Consigne
D’après l’extrait de page ci-dessous, quels deux événements Olivier Roy met-il en lumière dans la rupture progressive entre l’Europe politique et ses racines spirituelles ?

Extrait de page
□ □ □ □ □ □ □
L’Europe est-elle chrétienne ? interroge à nouveau Olivier Roy dans une contribution au Grand Continent. L’auteur de La Sainte Ignorance1, avec la grande culture qui est la sienne, y propose une relecture historique de la dialectique européenne de la religion et de la sécularisation particulièrement stimulante. Il met en lumière notamment la place du grand schisme de 1054 et de la Réforme protestante dans la rupture progressive entre l’Europe politique et ses racines spirituelles. Cette approche œcuménique en creux semble très pertinente au regard de la foi catholique : les cassures internes de la communauté chrétienne, totalement contraires à l’esprit de l’Évangile, ont de fait largement contribué aux cassures culturelles entre la foi et la société et à certaines formes pathologiques, impériales ou nationalistes, de confusion entre sphères spirituelle et temporelle. D’une manière plus générale, en affirmant que « chasser [le religieux] revient peut-être à en faire la proie des braconniers du fondamentalisme », Olivier Roy met au jour les ambiguïtés d’un certain laïcisme contemporain qui, en cherchant à discréditer toute expression religieuse, ne parvient en réalité qu’à fabriquer du religieux refoulé potentiellement violent.

Vulnérable christianisme

Olivier Roy est moins convaincant, et manifestement informé de moins près, quand il évoque, ou moque, le catholicisme contemporain. L’idée que « le concile Vatican II dans les années 1960 voit le triomphe de l’auto-sécularisation du religieux » est suggestive à défaut d’être suffisante pour caractériser la richesse de l’entreprise conciliaire. Mais réduire les pontificats de Jean-Paul II et Benoît XVI, l’un et l’autre acteurs importants de Vatican II, à un projet de « restauration » est pour le moins réducteur : l’un et l’autre ont cherché, tout comme le Cardinal Jean-Marie Lustiger en France ou le grand théologien jésuite Henri de Lubac, à mettre en valeur les ressources toujours nouvelles de la foi chrétienne dans le contexte de la post modernité. Olivier Roy présente « les associations de fidèles de droit pontifical » comme l’ultime tentative de reconquête de la foi catholique, en marge de ses structures traditionnelles : c’est oublier que, depuis le Moyen-Age au moins, la structure hiérarchique et territoriale de l’Eglise est équilibrée par le réseau charismatique et transversal des monastères, congrégations, confréries et mouvements.
□ □ □ □ □ □ □
Document source

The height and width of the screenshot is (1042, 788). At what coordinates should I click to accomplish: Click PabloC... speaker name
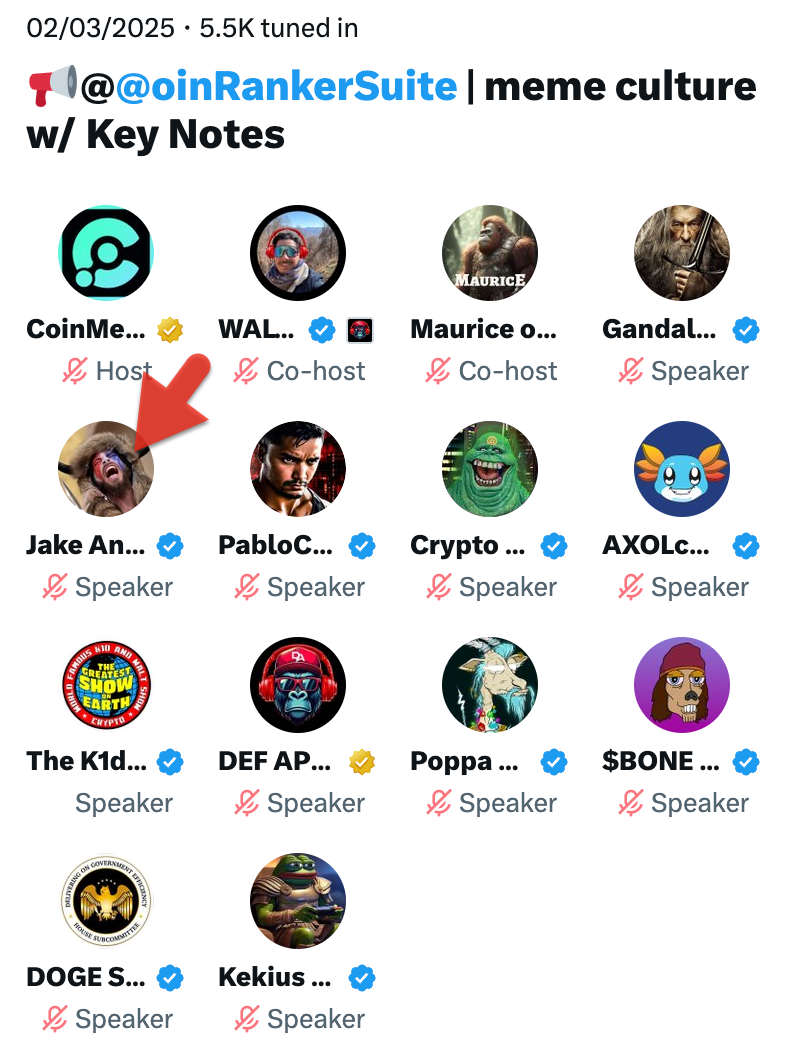click(x=276, y=546)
□ □ □ □ □ □ □
Réponse
Le grand schisme de 1054 et la Réforme protestante.